Lippincott's Magazine of Popular Literature and Science eBook

This eBook from the Gutenberg Project consists of approximately 308 pages of information about Lippincott's Magazine of Popular Literature and Science.

Lippincott's Magazine of Popular Literature and Science eBook

This eBook from the Gutenberg Project consists of approximately 308 pages of information about Lippincott's Magazine of Popular Literature and Science.

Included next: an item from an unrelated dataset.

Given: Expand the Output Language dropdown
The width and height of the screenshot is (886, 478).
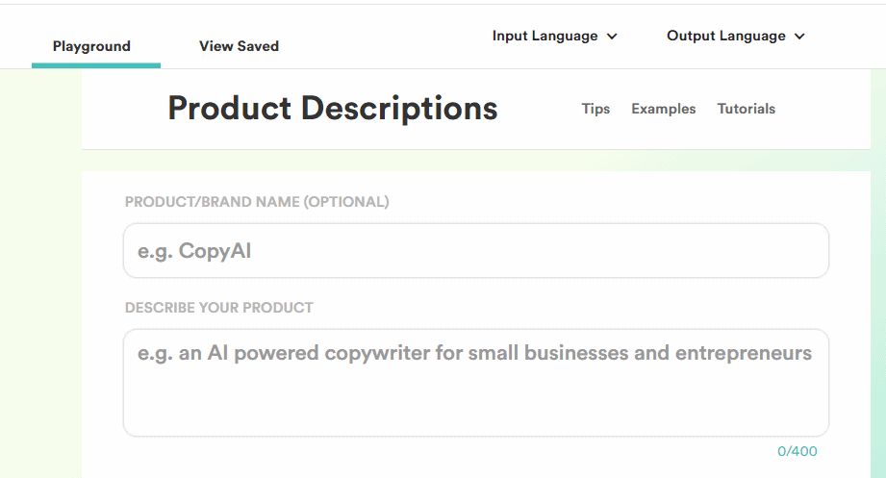Looking at the screenshot, I should pos(736,37).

The contemporaries and ancient foes of the Northmen, who overthrew the Goths on land and checkmated the Vikings in the southern seas, have a memorial in the beautiful Alhambra-like edifice of the Spanish government.  Spain has no architecture so distinctive as that of the Moors, and the selection of their style for the present purpose was in good taste.  It lends itself well to this class of building, designed especially for summer use; and many other examples of it will be found upon the grounds.  The Mohammedan arch is suited better to materials, like wood and iron, which sustain themselves in part by cohesion, than to stone, which depends upon gravitation alone.  Although it stands in stone in a long cordon of colonnades from the Ganges to the Guadalquivir, the eye never quite reconciles itself to the suggestion of untruth and feebleness in the recurved base of the arch.  This defect, however, is obtrusive only when the weight supported is great; and the Moorish builders have generally avoided subjecting it to that test.

[Illustration:  Plan of exhibition grounds.]

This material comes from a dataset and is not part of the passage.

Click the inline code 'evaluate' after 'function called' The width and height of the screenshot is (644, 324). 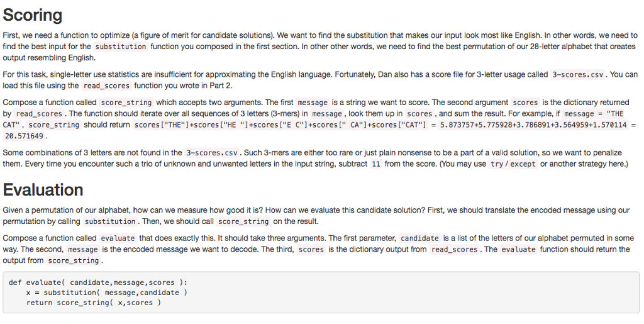[118, 238]
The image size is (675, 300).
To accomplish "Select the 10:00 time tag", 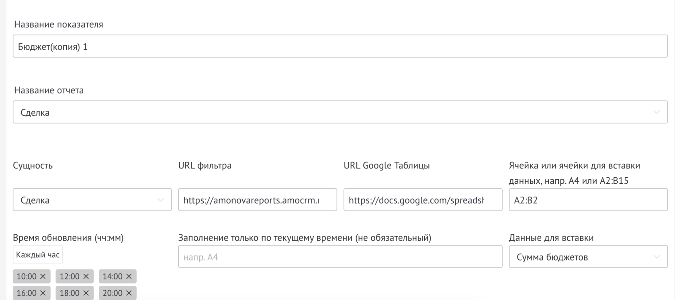I will (x=27, y=276).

Spain also has taken the liberty of widening the range of her contributions.  Soldiers, for instance, find no place in the official classification of subjects for exhibition.  She naturally thought it worth while to show that the famous infanteria of Alva, Gonsalvo, and Cuesta “still lived.”  So she sends us specimens of the first, if not just now the foremost, of all infantry.  This microscopic invasion of our soil by an armed force will be useful in reminding us of the untiring tenacity which takes no note of time or of defeat, and which, indifferent whether the struggle were of six, fifty, or seven hundred years, wore down in succession the Saracens, the Flemings and the French.

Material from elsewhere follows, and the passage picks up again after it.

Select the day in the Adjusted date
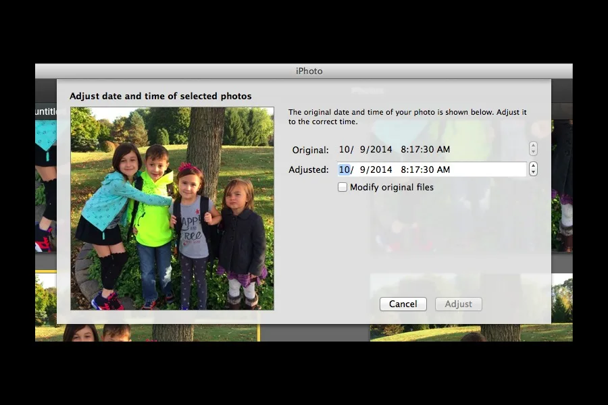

[Illustration:  JAPANESE BUILDING.]

Samples in this particular walk of competition come likewise from the battle-ground of Europe, Belgium sending a detachment of her troops for police duty.  We may add that the Centennial has brought back the red-coats, a detachment of Royal Engineers, backed by part of Inspector Bucket’s men, doing duty in the British division.

After these first drops of the military shower one looks instinctively for the gleam of the spiked helmet at the portals of the German building, seated not far from that of Spain, and side by side with that of Brazil.  It does not appear, however.  Possibly, Prince Bismarck scorns to send his veterans anywhere by permission.  Neither does he indulge us, like Brazil, with the sight of an emperor, or even with caesarism in the dilute form of a crown prince.  Such exotics do not transplant well, even for temporary potting, in this republican soil.  It is impossible, at the same time, not to reflect what a capital card for the treasury of the exposition would have been the catching of some of them in full bloom, as at the openings of 1867 and 1873.  A week of Wilhelm would have caused “the soft German accent,” with its tender “hochs!” to drown all other sounds between Sandy Hook and the Golden Gate.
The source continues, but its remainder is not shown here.